This story was originally published in September 2021.
Summer may be coming to a close, but it’s not the end of tick season.
In fact, things are starting to ramp up as the summer’s deer tick nymphs are turning into this fall’s adults. Numbers of the Lyme disease-carrying deer ticks will continue to rise, peaking in October.
Right now, according to one of the state’s top tick experts, the emerging adult deer ticks have plenty of company.
“September is kind of an odd month when it comes to ticks,” according to Griffin Dill, who runs the University of Maine Tick Laboratory. “It’s the time when tick activity is quite low, but there are nymphs, immature ticks and adult ticks all out at the same time so you are seeing all three life stages at once.”
Over the next several weeks, Dill said, the numbers of adult deer ticks will increase and they will become quite active as they search for a mate, find their final host of the season and lay eggs.
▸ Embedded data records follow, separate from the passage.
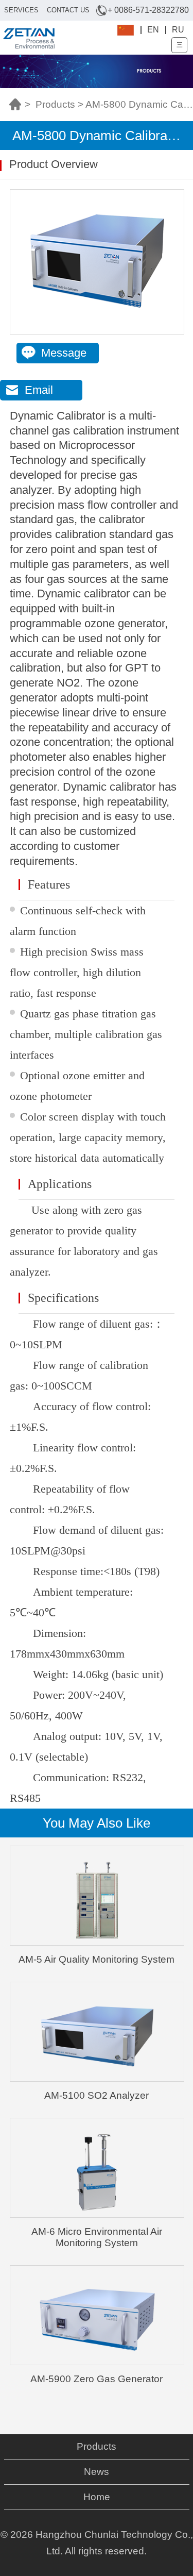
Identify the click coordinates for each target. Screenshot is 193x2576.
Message (63, 352)
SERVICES (21, 10)
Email (39, 389)
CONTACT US (68, 10)
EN (153, 29)
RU (178, 29)
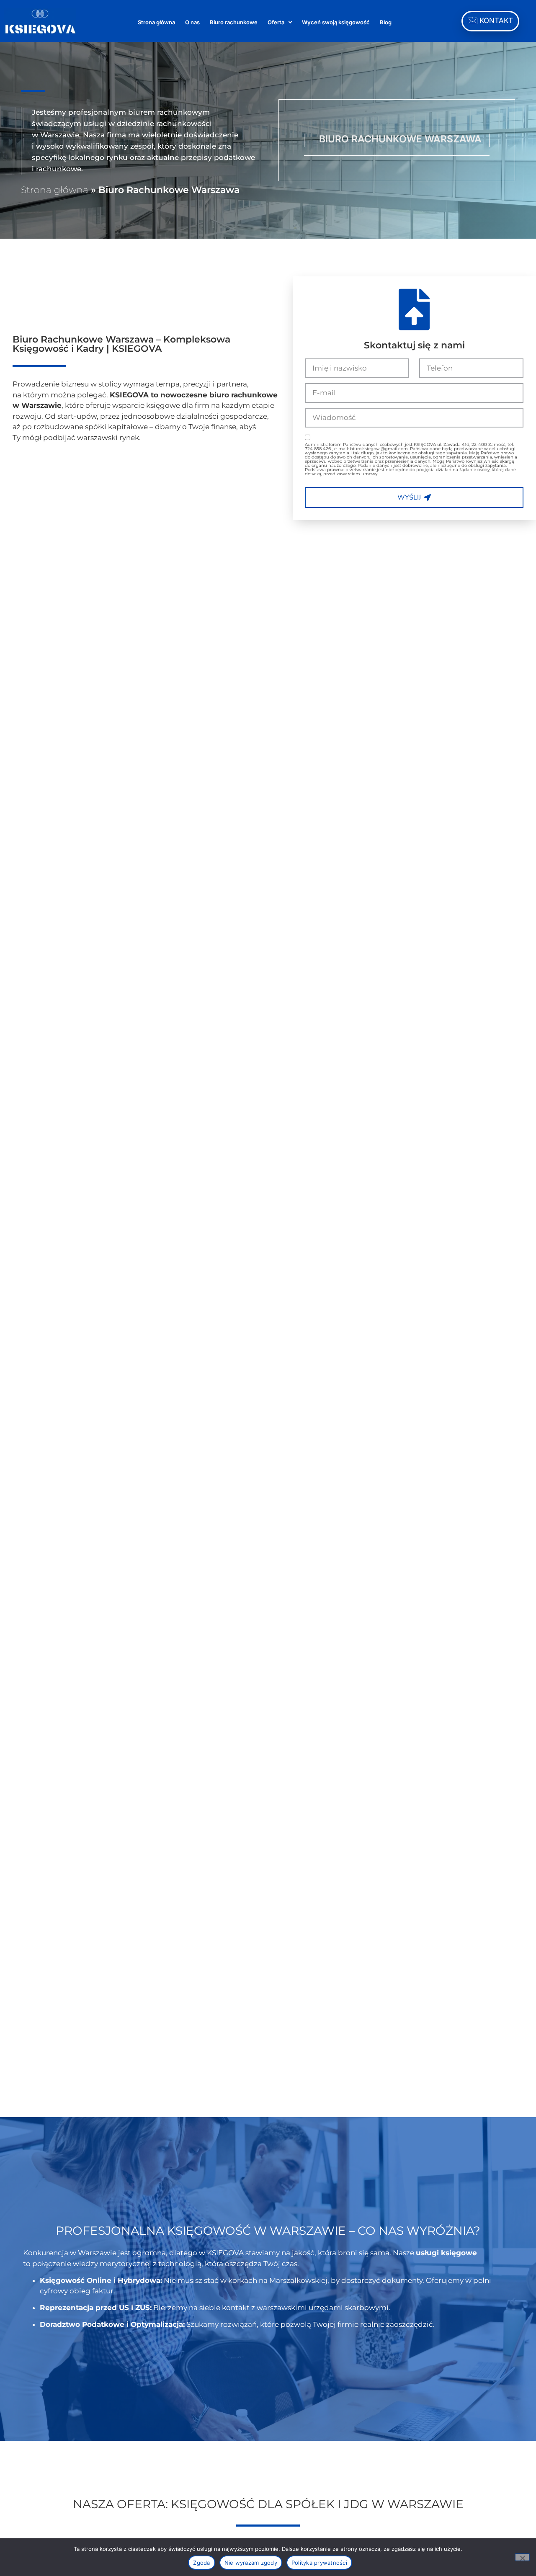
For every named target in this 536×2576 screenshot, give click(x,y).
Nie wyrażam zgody (250, 2562)
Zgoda (201, 2562)
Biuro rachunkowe (234, 22)
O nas (192, 22)
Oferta (276, 22)
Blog (386, 22)
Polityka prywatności (319, 2562)
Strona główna (156, 22)
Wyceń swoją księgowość (336, 22)
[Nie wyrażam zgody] (522, 2557)
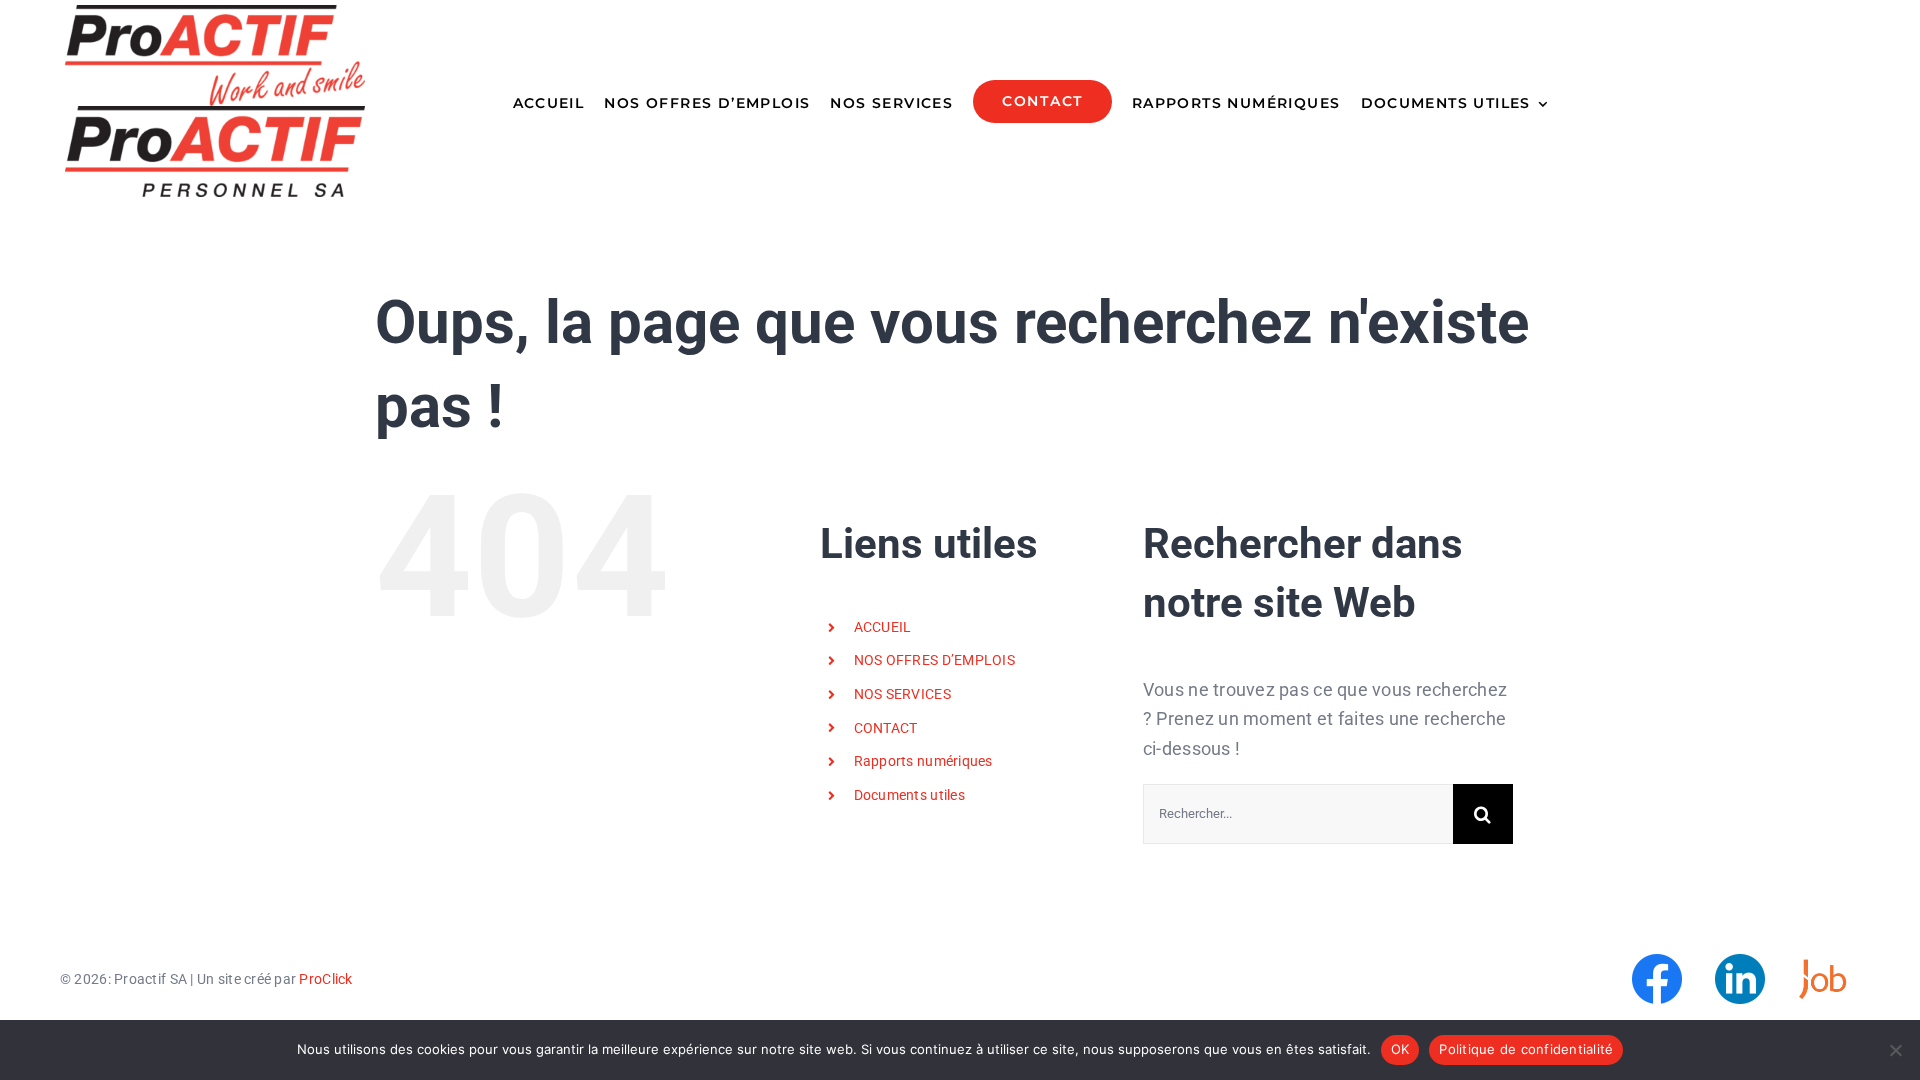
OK (1400, 1049)
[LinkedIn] (1740, 962)
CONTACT (886, 728)
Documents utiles (909, 795)
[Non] (1895, 1050)
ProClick (325, 979)
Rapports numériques (923, 761)
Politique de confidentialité (1526, 1049)
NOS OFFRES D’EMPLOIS (934, 660)
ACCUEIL (883, 627)
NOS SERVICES (902, 694)
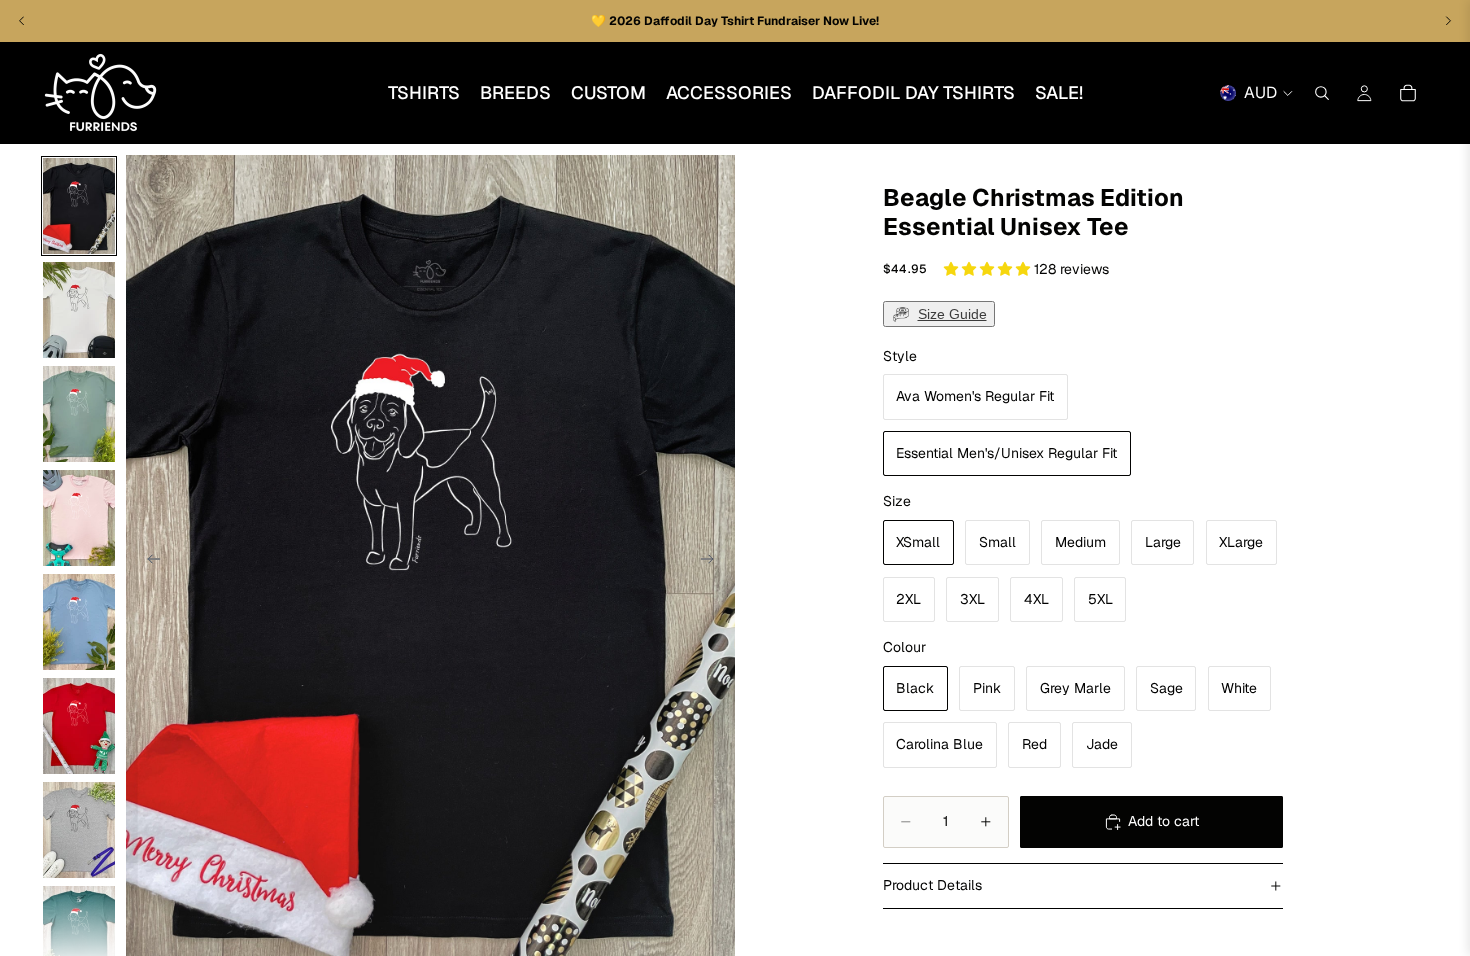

It only stops when temperatures drop below freezing for an extended period of time.
“They could be out well into December,” Dill said. “Over the past couple of years we have seen warm temperatures into December and I have even gotten reports from people who have picked up deer ticks Christmas Eve or Christmas day.”
If there is any good news, it’s that the dog tick activity is done for the season, according to Dill.
Maine is home to several species of ticks, but it’s the deer ticks that are of greatest concern because they carry and transmit Lyme disease, a serious illness that can cause rashes, joint pain, nerve pain and inflammation of the brain or spinal cord.
According to test results from the University of Maine Tick Lab, about 40 percent of deer ticks in the state carry Lyme disease.
Dill urges everyone venturing outside in Maine to be vigilant and take steps to keep ticks off themselves, children and pets.
“In the spring and summer we are accustomed to having all these biting pests and people are more on top of it,” he said. “Now as it starts to get cooler and those biting pests are going away, that can of bug spray often goes away as well, just as the deer tick life stage is really ramping up.”